El BX fue uno de los primeros coches de Citroën que se benefició de la alianza con Peugeot, y compartió plataforma con el Peugeot 405 que no aparecería hasta 1987. Inicialmente el nuevo modelo de Citroën montaba motores Peugeot gasolina de 1.4, 1.6 y 1,9 litros, y a partir de 1983 estuvo disponible una versión 1.9 diesel. Tambien estuvo disponible una versión impulsada por un motor de 1.1 litros en Portugal, Italia y Grecia, que fue calificada por la prensa especializada de la época como "lenta e incómoda".

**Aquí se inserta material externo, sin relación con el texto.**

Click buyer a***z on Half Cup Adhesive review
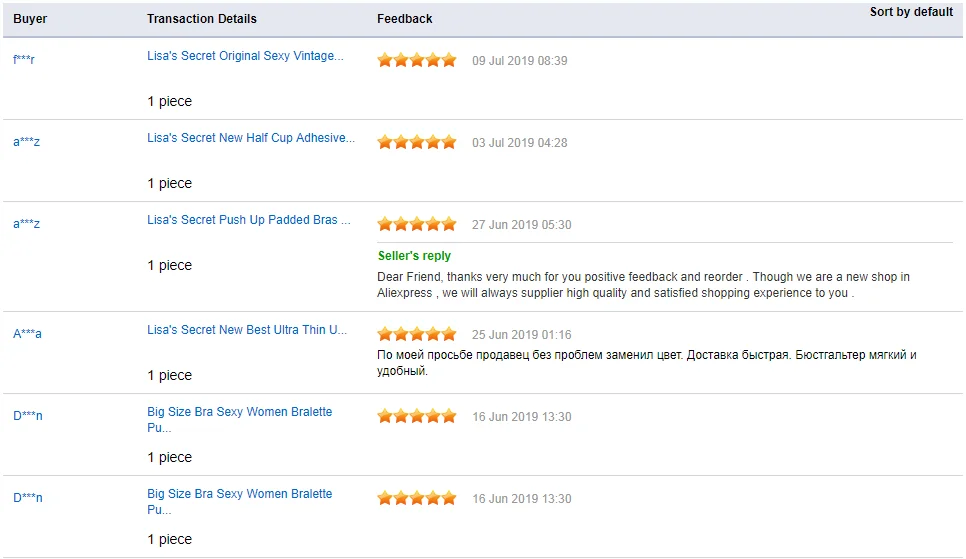966x559 pixels. (x=26, y=142)
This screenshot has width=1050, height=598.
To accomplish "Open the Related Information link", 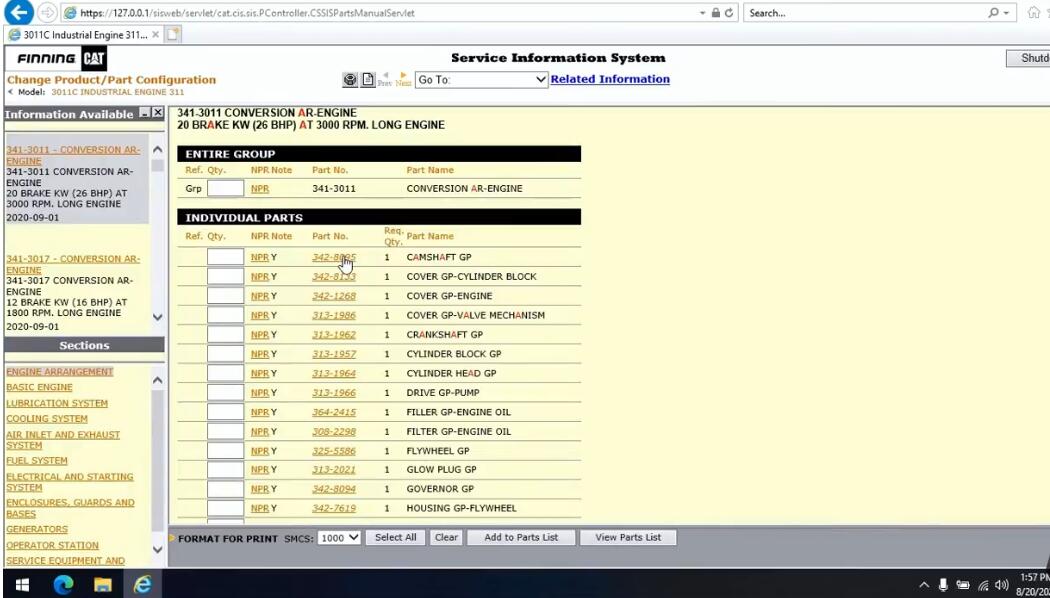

El BX se hizo famoso por su economía de consumo, sus potentes frenos y su estabilidad, esta última conseguida sin duda gracias a la típica suspensión hidroneumática Citroën. La principal desventaja de esta compleja suspensión era el costo de las reparaciones y la sensibilidad de los conductos de aceite a la corrosión. Las últimas versiones utilizaron nuevos sistemas de protección contra la corrosión, solventando en parte el problema.

Interiormente el Citroën BX fue tan innovador como exteriormente. Mantenía el volante de un solo radio típico de los Citroën y montaba un velocímetro estilo termómetro y unos extraños botones para accionar todos los instrumentos. En 1987 el BX recibió un lavado de cara, el equipamiento interior se cambió por uno más convencional y exteriormente el frontal y los pilotos delanteros y traseros fueron modificados.

Existireon múltiples versiones del BX; un familiar denominado "BX break", el "BX GTI 16v" con 160 CV y 235 km/h de velocidad punta, incluso una versión de Rally Grupo B denominada "BX 4TC". La producción del BX finalizó en 1994, cuando fue sustituido por el Citroën Xantia aparecido en 1993.